Женский портрет в тюремном интерьере - стр. 16
Насколько плотны посадки, видно из того, что в нашей колонии встречались соседки по дому, родственницы, пациенты и врачи, соученицы, не имевшие к делам друг друга ни малейшего отношения. С точки зрения вероятности это выглядит прямо-таки неправдоподобно. В ожидании этапа женщины шли к административному зданию: «Может, знакомую встречу!» Этому есть два объяснения. Либо на Дальнем Востоке большая часть населения – преступники, либо аресты часто необоснованны. Третьего, по логике вещей, быть не может. Выражаясь по-зековски: гребут всех подряд.
В жилых помещениях тесно. Двухъярусные койки стоят так близко одна к другой, что проход между ними уже, чем в купе железнодорожного вагона, и тумбочка еле помещается, заправлять по утрам постель соседки-визави вынуждены по очереди: двоим не разойтись.
Летом 1982 года в нашей зоне ввели поистине чудовищное новшество: трёхъярусные койки.
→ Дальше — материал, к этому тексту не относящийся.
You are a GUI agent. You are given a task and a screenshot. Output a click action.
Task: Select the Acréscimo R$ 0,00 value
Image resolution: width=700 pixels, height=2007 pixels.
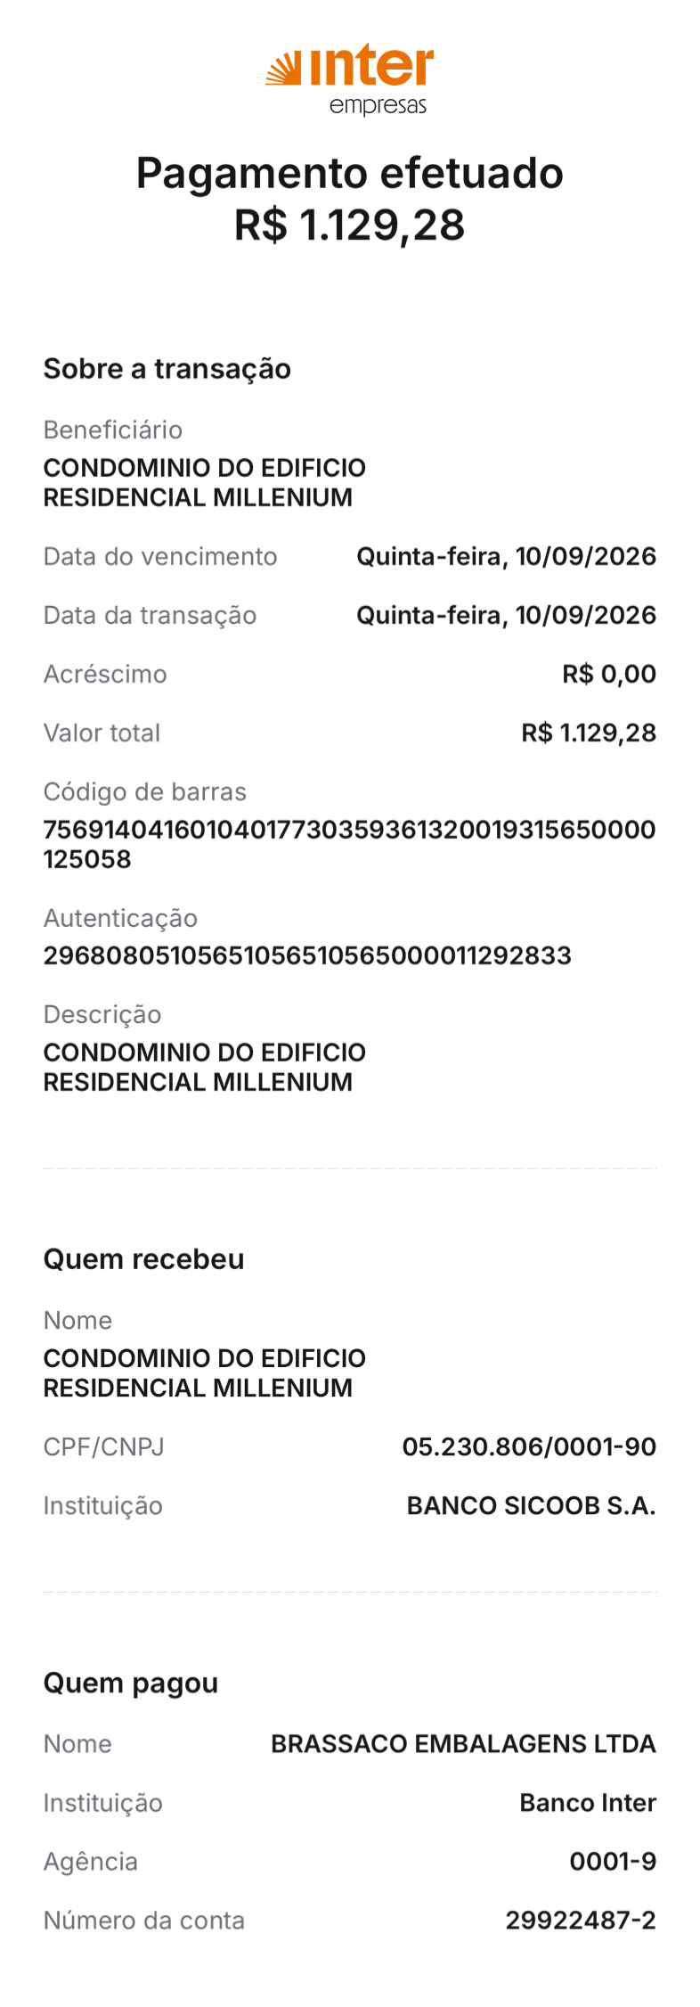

Народ-то всё прибывает, а зона не расширяется. Класть людей некуда, и какой-то рационализатор получил, вероятно, премию за те муки, на которые он обрёк тысячи людей. Трёхъярусная койка не намного выше двухъярусной. Её нижний этаж расположен у самого пола, так что под кровать не поставить ничего. Спящий на втором ярусе может находиться там только лёжа, сесть нельзя: верхняя полка над ним не даёт распрямиться сидя, тогда как на двухэтажной койке можно сидеть, не касаясь головой верхней койки, одеться, почитать, поесть, просто поразговаривать с кем-то «у себя». Не иметь своего сидячего места и жить так годами – это пытка, и человек может чувствовать себя объектом издевательства, а вовсе не справедливо покаранным. Ведь и вне койки ему негде сесть, места-то нет. Официально у нас как бы есть табуретки, практически – их нет, да и поставить было бы негде.
На каждом этаже нашего двухэтажного здания кроме огромной спальной секции (в нашей помещалось двести человек) есть ещё маленькая бытовка, где можно погладить, незаконно вскипятить банку воды и незаконно же умыться над помойным ведром. Рядом кабинет начальника отряда и так называемая комната общественника, а попросту – красный уголок с книжными полками, плакатами и телевизором – если бригаде повезёт. Бригады, живущие в бараках, не обладают и этими крошечными удобствами.
Сразу же по прибытии очередного этапа происходит переодевание: свои личные вещи мы сдаём на хранение, а надеваем на себя лагерную униформу, зимой это костюм (жакет и юбка) из серой ткани типа плотной мешковины, на ноги – кирзовые сапоги, на голову – серый полушерстяной тонкий платок. Нижнее бельё и рейтузы можно иметь свои, разрешены и красивые ночные рубашки. Но шерстяную кофточку и тёплый свитер иметь нельзя, ничего шерстяного выше пояса. Телогрейка поверх хлопчатобумажного жакета не спасёт от холода, если вниз не надето хоть что-нибудь шерстяное. Ведь выстойки на плацу предусмотрены дважды в день и долгие, а путь от зоны до фабрики удлиняется двумя проверками в воротах. Женщины перевязывают рейтузы на свитерки (конечно, нелегально), но их часто отбирают. Разрешены почему-то только китайские тёплые мужские рубашки «Дружба». Много хлопот доставляет летом белая косынка, которую надо стирать и гладить каждый день, а сделать это некогда, негде и нечем – воды нет.